Both “Seinfeld” and Jerry Seinfeld have been in the news recently. Soon the complete run of “Seinfeld” will be streaming on Hulu Plus for all of its subscribers to watch…and Jerry Seinfeld, arguably the cleanest, most inoffensive comic of his generation, has come out against political correctness again and again. Maisonneuve’s Adam Nayman argues that Seinfeld’s entire comedic perspective comes from a place of privilege and has tainted both his reputation and his series namesake.

Never was this particular strain of gluttony more apparent than in “Seinfeld’s” finale, which saw Jerry, George, Kramer and Elaine sentenced to communal jail time for criminal indifference — a nicely sideways evocation of Jean-Paul Sartre’s “No Exit” and its “hell is other people” kicker that gave the final pullout from the gang kibitzing behind bars a slight fritz of existential resonance. The trial was meant self-reflexively as a referendum on the show, and even though the characters were found guilty after a parade of surprise witnesses claiming victimization, the case was actually being made for the defense: the only thing that “Seinfeld” (and Seinfeld) is truly guilty of, Your Honor, is nine years of hilarity. Any objections on moral or intellectual grounds are beside the point, because there’s nothing you can say about our clients that they haven’t already admitted of their own volition — and with nice, big, shit-eating smiles on their faces, too.
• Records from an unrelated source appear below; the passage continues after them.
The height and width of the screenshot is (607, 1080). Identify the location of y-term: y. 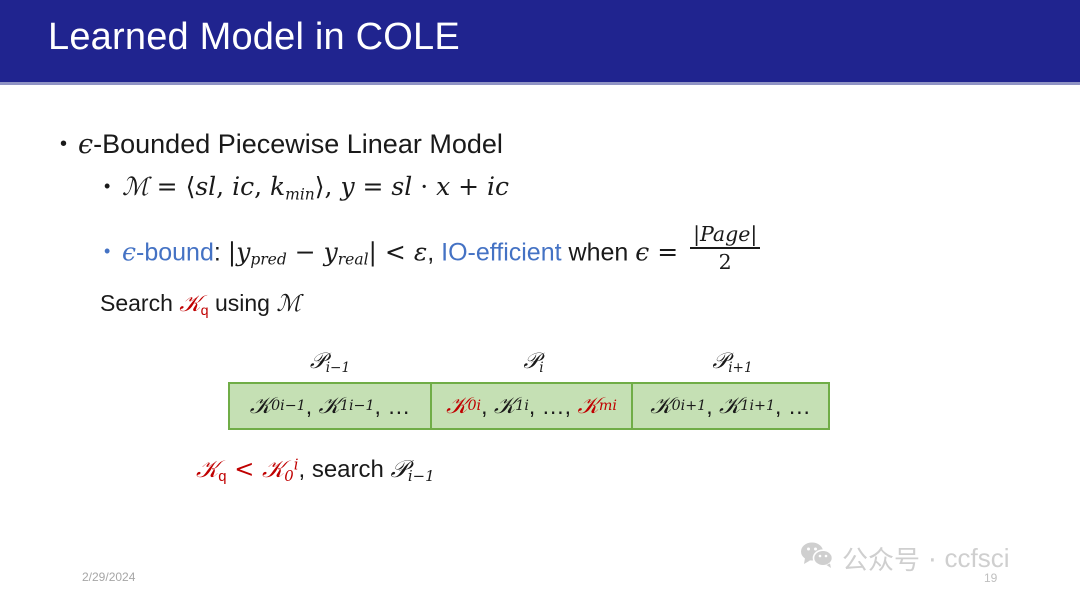
(348, 186).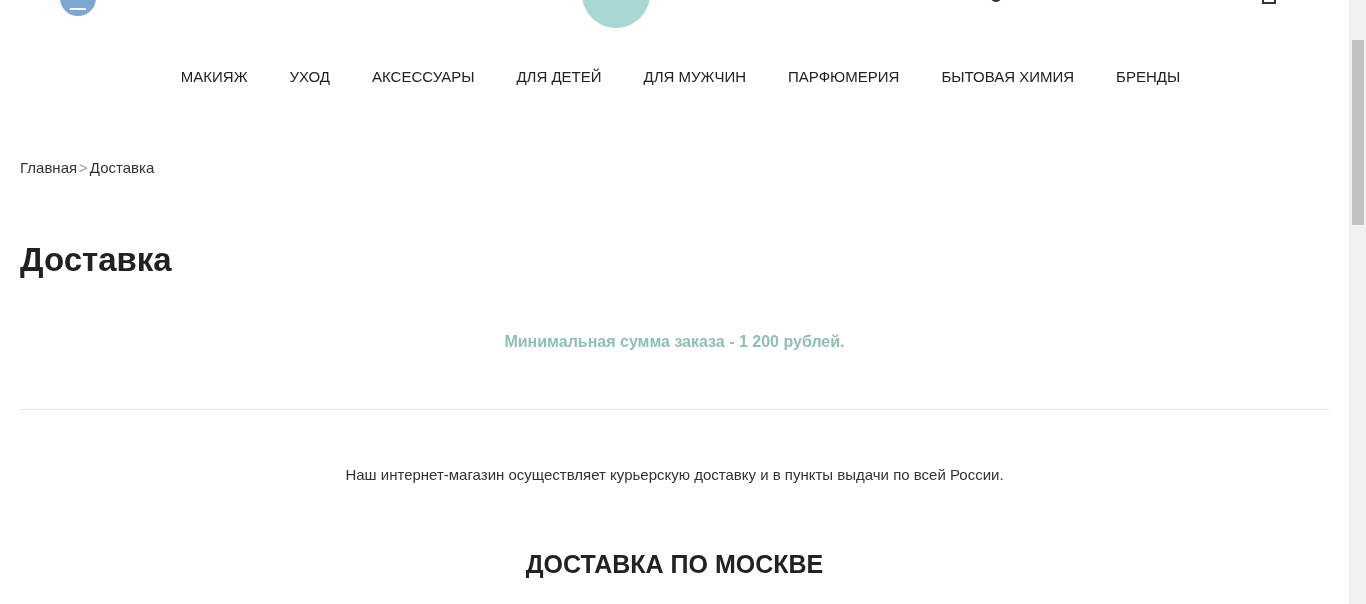 The height and width of the screenshot is (604, 1366). Describe the element at coordinates (674, 474) in the screenshot. I see `intro-paragraph: Наш интернет-магазин осуществляет курьерскую доставку и в пункты выдачи по всей России.` at that location.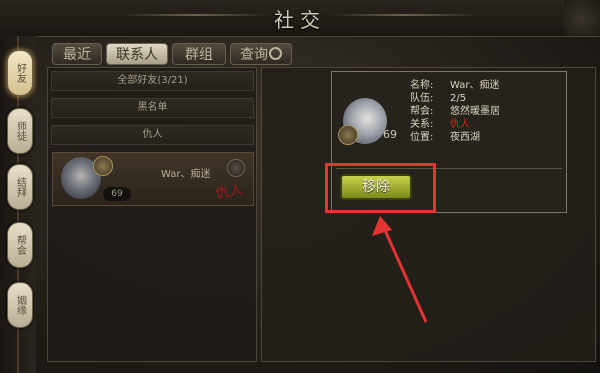 This screenshot has width=600, height=373. I want to click on title-bar: 社交, so click(300, 18).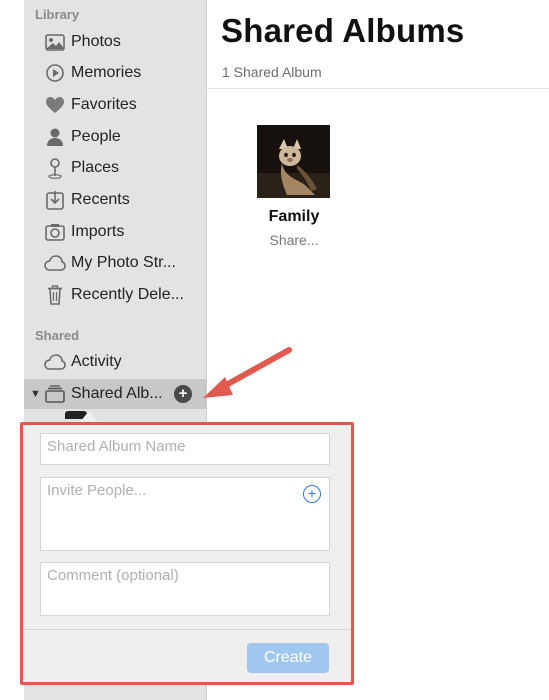  I want to click on add-shared-album-button: +, so click(183, 394).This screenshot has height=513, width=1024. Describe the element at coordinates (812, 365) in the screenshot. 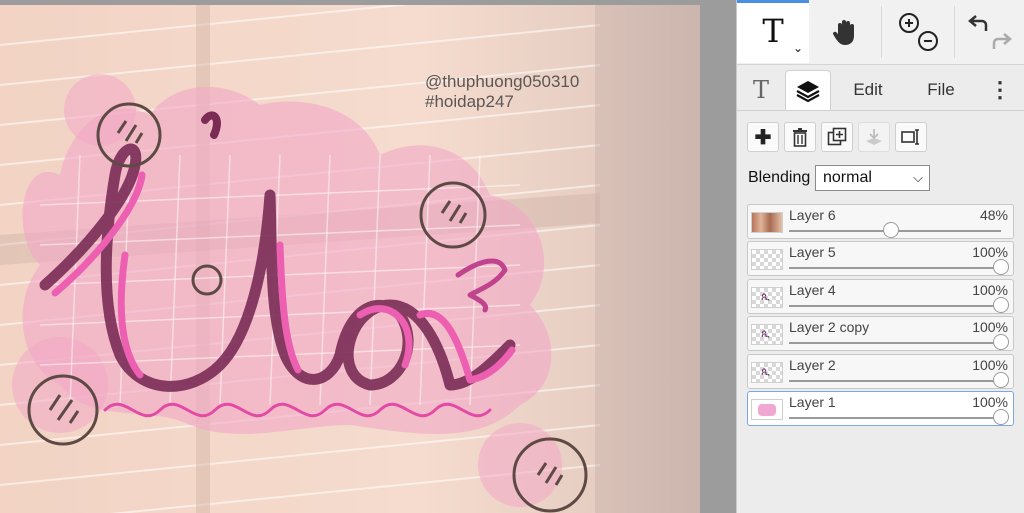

5. Netflix’s “Sense8“: A Travesty or Whacked-Out Masterpiece? 
Netflix has a new original series from the Wachowski’s called “Sense8,” a series about eight strangers emotionally and spiritually connected together by a sort of communal telepathy. The Wachowski’s set out to explore issues of politics and identity within a sci-fi context in “Sense8,” but does it make any sense? Is it like “The Matrix” or “Jupiter Ascending”? Vox’s Todd VanDerWerff examines the series and expresses his conflicted feelings on the series.

On one hand, it’s thrilling to watch a TV series that’s so casually diverse. There are characters of all races here, as well as a trans woman whose efforts to define herself are portrayed as necessary victories. There’s a gay Mexican man hiding his sexuality so he can continue getting acting work, and there’s a South Korean woman navigating the worlds of corporate intrigue and, later, prison (when she takes the fall for a crime committed by others). But on the other hand, the overall effect is that of eight different tiny personal dramas knitted together with the massive mythology and backstory of a series like “Lost.” The sensates’ complicated history is a new step in evolution, which is outlined in intricate detail, and the scope of the story is global in reach. The problem is that the eight sensates are each part of their own TV shows — with entirely different tones and even (occasionally) different shooting styles. One might be a wacky sex farce, while another is a somewhat realistic portrayal of a young Kenyan man struggling to get by while avoiding local crime bosses. These eight different shows are then awkwardly connected with a massive information dump, usually delivered by “Lost” veteran Naveen Andrews. It’s like watching a bunch of intimate family dramas while seated in a rock tumbler.